Less than two weeks ago, the U.S. economy appeared to be on stable ground, but a series of troubling indicators have since emerged. The most dramatic development occurred on Friday when the Atlanta Fed’s GDPNow tracker revised its first-quarter estimate from 2.3% growth on February 19 to a 1.5% contraction.
This sudden shift also marks a notable downturn from the fourth quarter’s 2.3% economic growth, which had reinforced the notion of “American exceptionalism.” The U.S. had previously appeared resilient compared to other major economies like China and Europe, both of which were experiencing economic slowdowns.
According to the Atlanta Fed, this abrupt reversal is due to new data on the U.S. trade deficit, which acts as a drag on growth, along with declining consumer spending.
On Friday, the trade balance in goods revealed a record $153.3 billion deficit for January, driven by a surge in imports totaling $34.6 billion, while exports increased by only $3.3 billion.

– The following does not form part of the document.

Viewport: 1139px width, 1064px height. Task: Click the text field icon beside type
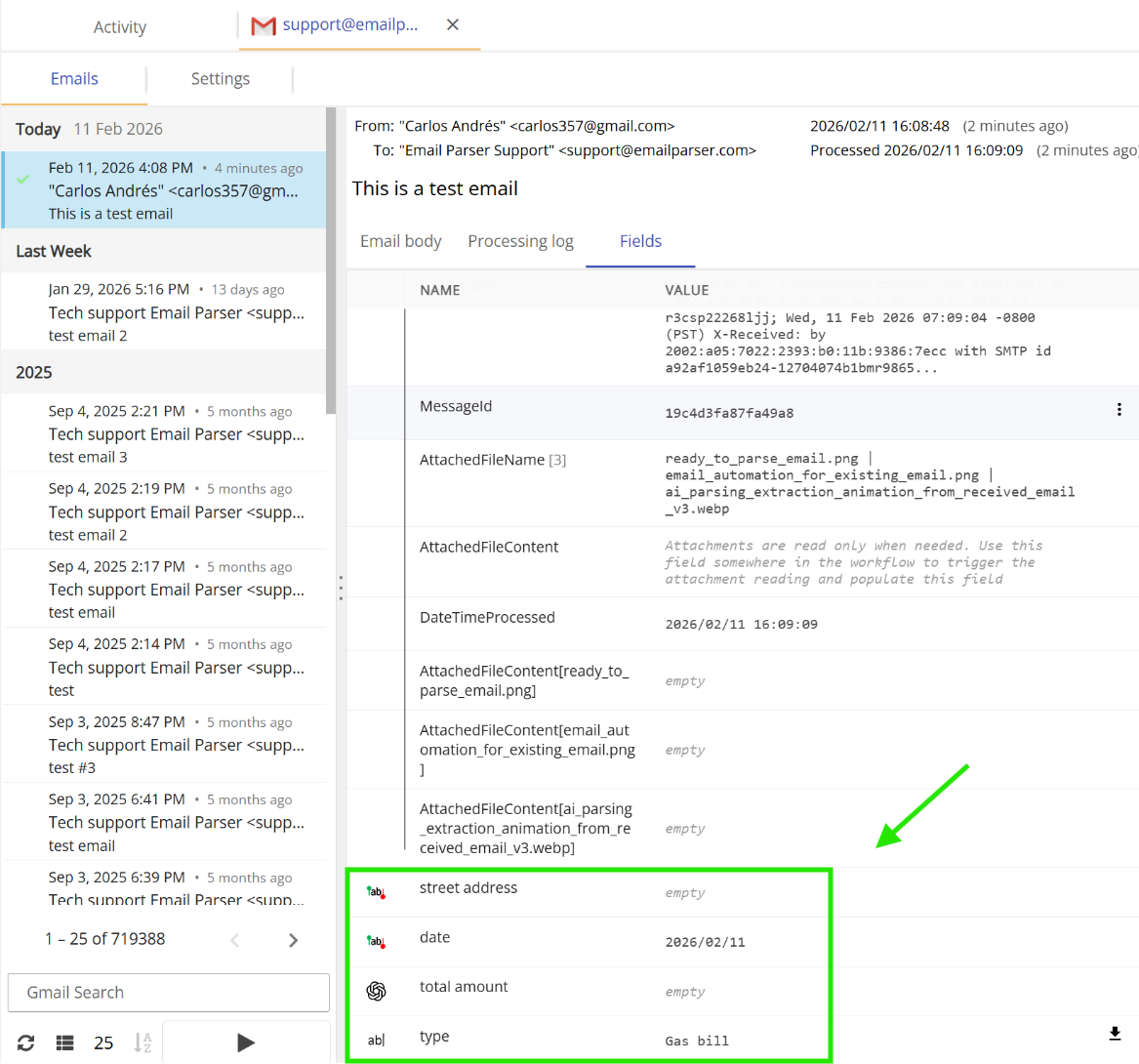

Although most of former President Donald Trump’s tariffs have yet to take effect, businesses and consumers have been stockpiling imported goods since the election to avoid potential price increases. The latest durable goods orders report, which showed an increase, may also be evidence of a rush to purchase imports before costs rise further.

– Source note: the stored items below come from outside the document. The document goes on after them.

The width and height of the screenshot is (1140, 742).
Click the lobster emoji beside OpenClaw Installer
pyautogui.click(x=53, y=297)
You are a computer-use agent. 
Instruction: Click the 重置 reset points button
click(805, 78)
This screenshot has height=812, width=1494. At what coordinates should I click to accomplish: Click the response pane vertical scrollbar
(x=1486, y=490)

Despite this spike in imports, overall demand appears to be weakening. Separate data released on Friday showed that Americans cut their spending in January at the fastest rate in four years. While unseasonably cold weather may have played a role, Trump’s policies—particularly plans to significantly reduce federal spending and shrink the workforce—have also contributed to the decline.
“Increased uncertainty surrounding trade, fiscal and regulatory policy is casting a shadow over the outlook,” said Lydia Boussour, a senior economist at EY, in an interview with the Associated Press.
Several other economic indicators are flashing warning signs. Jobless claims increased last week as layoffs linked to DOGE impacted the labor market, pending home sales fell to record lows, and consumer confidence declined due to concerns over tariff-driven inflation.
Additionally, regional Federal Reserve surveys have reported a deteriorating economic outlook, along with declining plans for capital investments.
However, a single quarter of economic contraction does not necessarily indicate a recession. The widely accepted definition of a recession involves two consecutive quarters of negative growth, though the official determination is made by the National Bureau of Economic Research, often retroactively.
Economists at JPMorgan have revised their first-quarter growth projection downward from 2.25% to 1.5%. They anticipate that while economic activity was weak in January, a rebound in February and March could offset some of the decline.
“For now, we are not inclined to hit the panic button,” JPMorgan economists said on Friday, pointing out that labor market data does not currently align with an economy in decline.
The U.S. Labor Department is set to release weekly jobless claims data on Thursday, followed by the February employment report on Friday.
Apollo Management Chief Economist Torsten Slok commented in a note on Saturday that the U.S. economy is likely to experience a “modest stagflationary shock” but should avoid a recession.
“In other words, DOGE and tariffs combined are a mild temporary shock to the economy that will put modest upward pressure on inflation and modest downward pressure on GDP,” Slok wrote.